For the most part, the community support the shelters I have worked for have received is incredible. People donating time, money, and much needed supplies saves lives and helps countless individuals get off the streets and into a better place.
There is a darker side to that community dependence, however. This is that darker side:
That veritable wall of boxes is what I walked in to work this week to see: Over 300 lbs of juice... that had expired in 2014. Not only was the juice expired, but it had been left out in the Arizona sun so long that some of the bottles had melted and fused together.
Someone had dropped off a wall of, essentially, toxic waste to a shelter that serves medically fragile homeless people. Not only is that callous, but it is dangerous! I'm grateful I had a chance to check out this anonymous donation before anyone drank any!
This is a problem that a lot of people in non-profits don't want to talk about, because we truly do need donations to survive and we don't want to discourage anyone who wants to help. However, there are times when the donations that we receive, like the wall of contaminants pictured above, goes beyond being unhelpful, they become a burden on the agencies. Not only was the juice dangerous to the health of my clients, but it meant that I then had to figure out a way to dispose of it all. Essentially, I spent most of my morning, time where I could be looking for housing opportunities for my clients, hauling boxes across a massive parking lot in 111 degree heat to a dumpster.
Sadly, this isn't a one-time thing. A month ago I received a donation of 800 pounds of rice and dried beans that had expired some 13 years ago. You read that right, 13 years! Destiny's Child was still together when that food expired.
I once worked at a shelter where a box truck drove up and dropped off 16 pallets of yogurt that had gone bad to the point where it had liquefied. I can't even count the number of times someone has dropped in with a take-out box they had dug out of their fridge after a few days and decided that they didn't want it, mold included.

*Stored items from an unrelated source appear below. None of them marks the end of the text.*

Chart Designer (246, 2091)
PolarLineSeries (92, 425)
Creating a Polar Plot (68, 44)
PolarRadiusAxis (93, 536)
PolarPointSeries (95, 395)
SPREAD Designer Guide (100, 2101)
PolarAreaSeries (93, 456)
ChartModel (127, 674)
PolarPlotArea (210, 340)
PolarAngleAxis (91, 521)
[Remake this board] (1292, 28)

Homeless shelters need more support now more than ever. Funding for necessary programs has dwindled significantly in the last 5 years, and current trends are indicating that what little funding is left will be facing challenges and cuts soon. Please, we need your generosity. No, let me rephrase that, we need your mindful generosity.
Donate to non-profits, but before you drop off that thing you don't need anymore, here are some questions to ask yourself:
1. Is this appropriate for the population it is going to?

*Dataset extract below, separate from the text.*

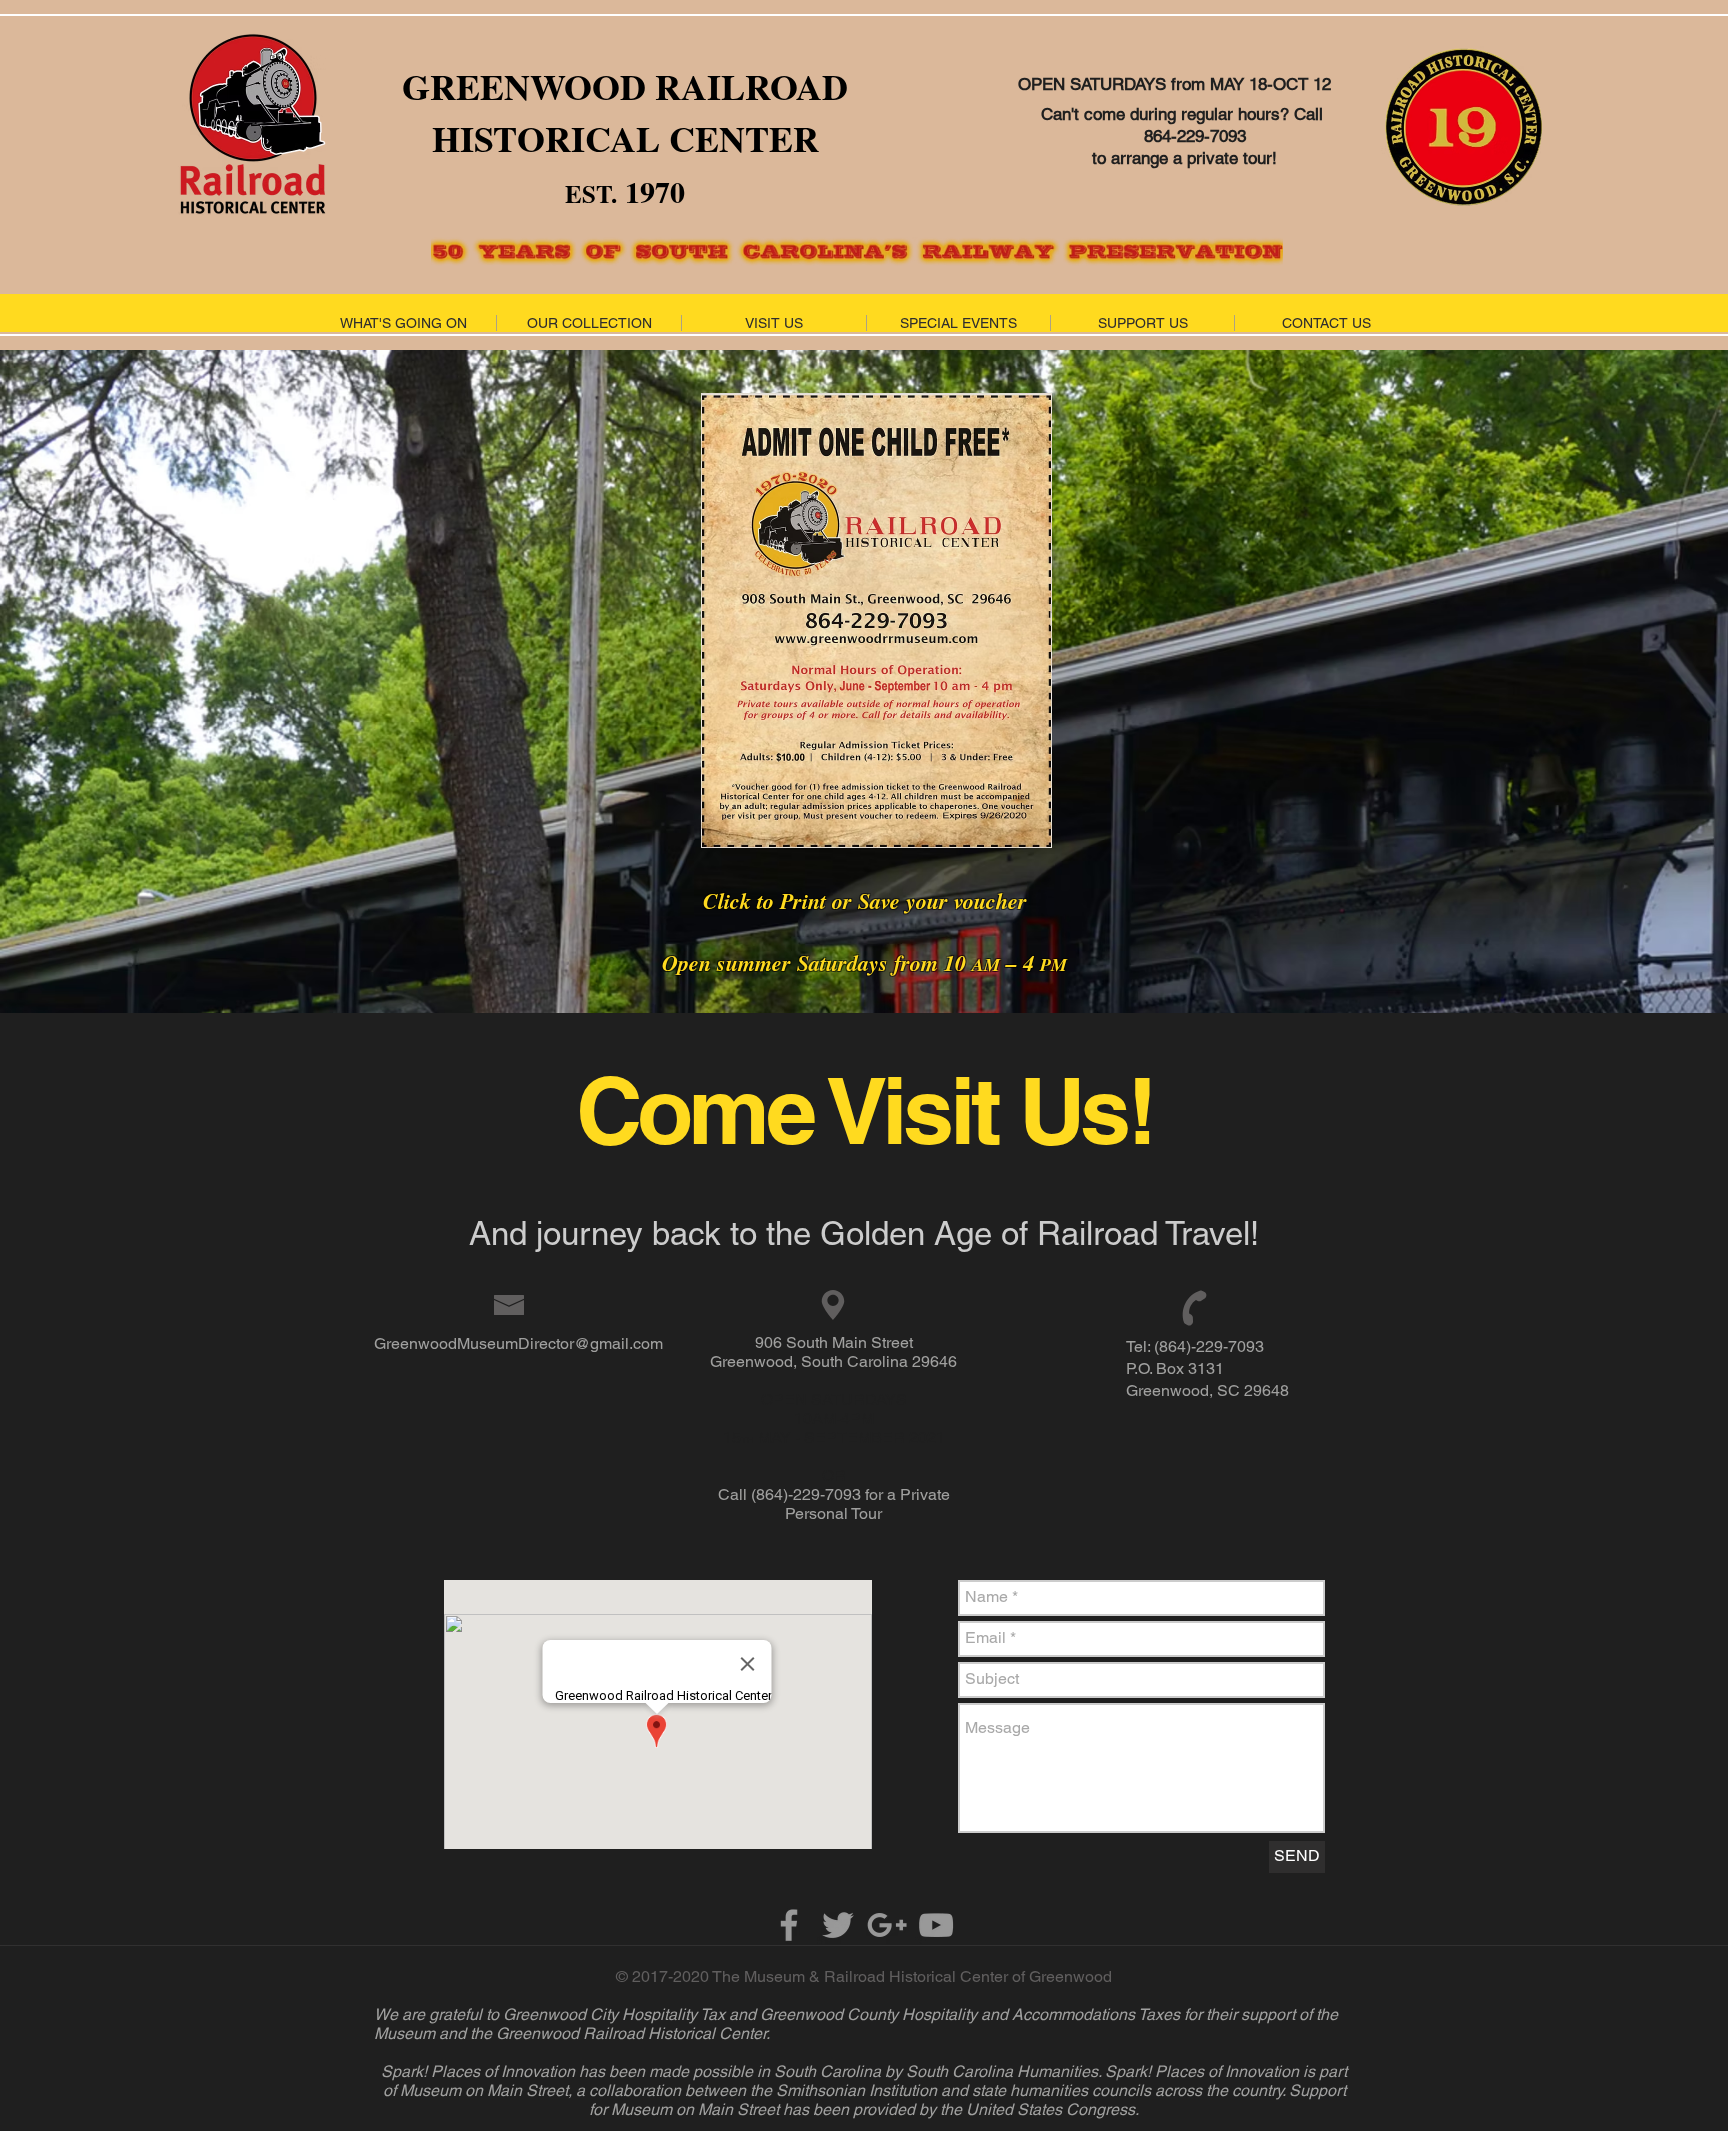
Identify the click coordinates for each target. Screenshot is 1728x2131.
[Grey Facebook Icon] (789, 1925)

I work in a men's shelter. You would be amazed at how many bras, tampons and sanitary napkins we get donated (I also get women's thongs on a regular basis, and nothing will break your sanity faster than having to confiscate one from a client who is using it as a slingshot to shoot other clients with wads of paper). These items would be much better used at a drop-in center that serves women or a domestic violence shelter.
2. Would I eat this? Would I feed this to a loved one? Is this something that someone could conceivably wear without it falling apart?

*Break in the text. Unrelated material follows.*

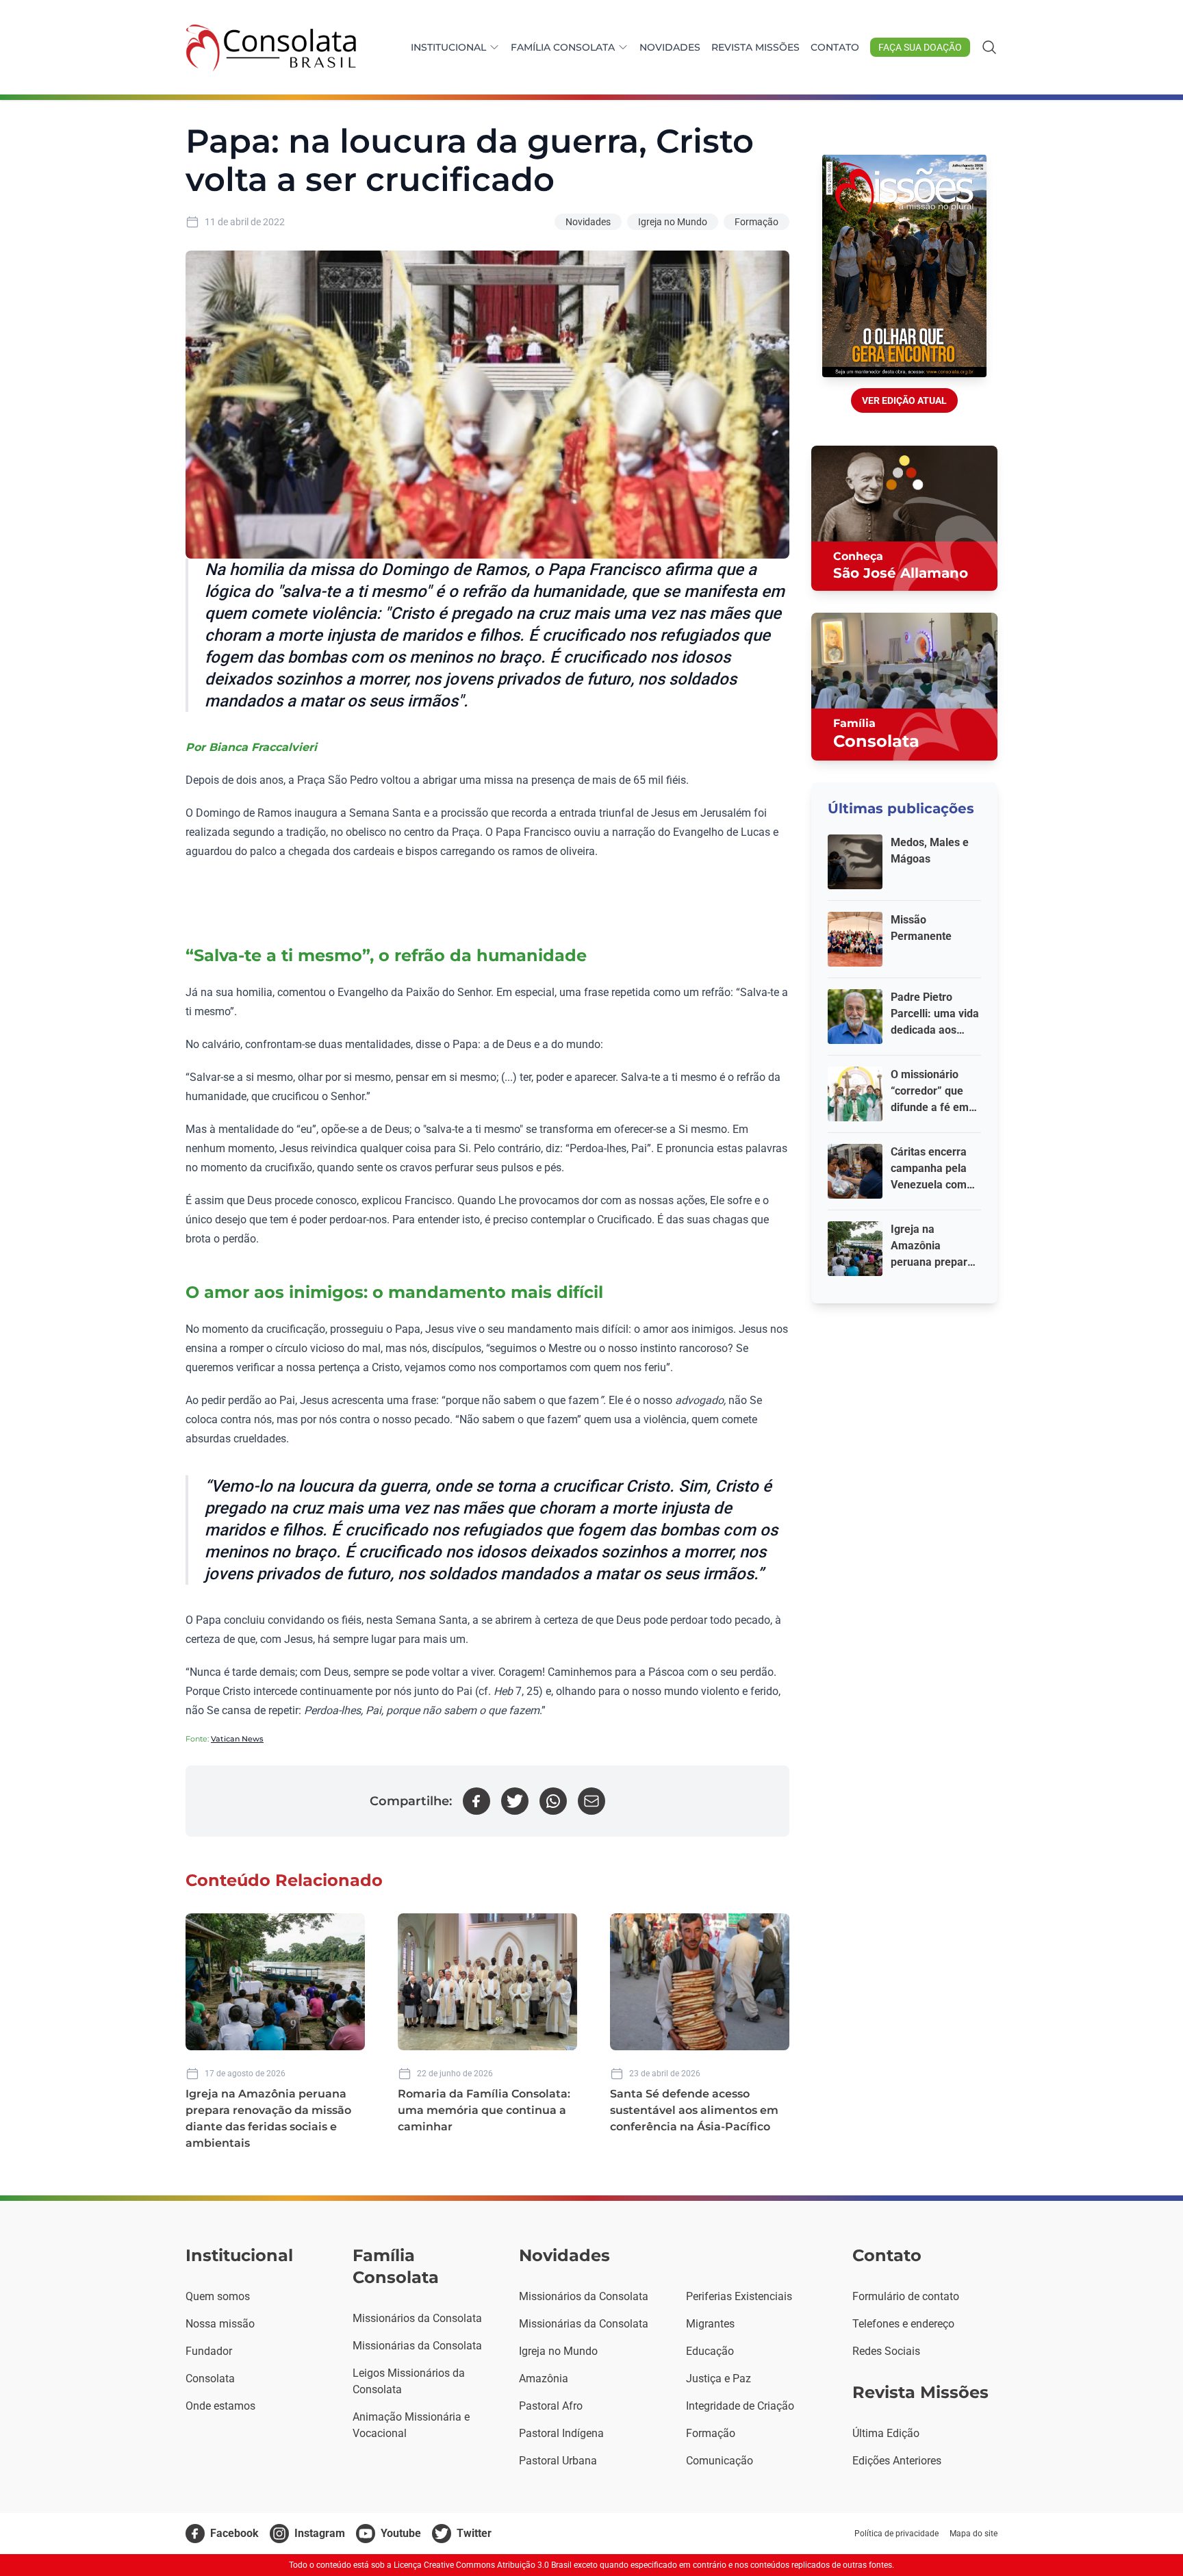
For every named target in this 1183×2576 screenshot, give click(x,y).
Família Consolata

If the answer is "no," then don't donate it. I know it is hard to believe, but homeless people are still, in fact, people. If it would give you food poisoning, then it will give them food poisoning too, and believe me, their lives are hard enough already.
The same things goes for clothes. I once opened a donated trash bag full of clothes to find that not only they were moldy, but a family of mice had moved in. The bag was inside the shelter when I opened it, so we then got to pay for exterminators to come take care of our donated mice problem.
3. Am I just making something I don't want to deal with someone else's problem?
At one homeless shelter I worked at, I once took a donation of six used hamster cages. The person who dropped it off said, "I just didn't want to be bothered with them anymore and I couldn't figure out what I should do with them. So... Here you go."
Again, I don't want to discourage anyone from donating to good causes. However, just donating any old thing and patting yourself on the back can not only be unhelpful and counterproductive, it can be downright dangerous. If you don't know what you can do to help, ask someone who works for the agency. Every non-profit has a "needs and wants" list they will happily provide you with. Shelters are always in need of things like clean socks, toiletries and donations of edible food. What we don't need is to be designated as your alternative to paying to drop your stuff off at the landfill. Please, don't just do good things for your non-profits, do better things.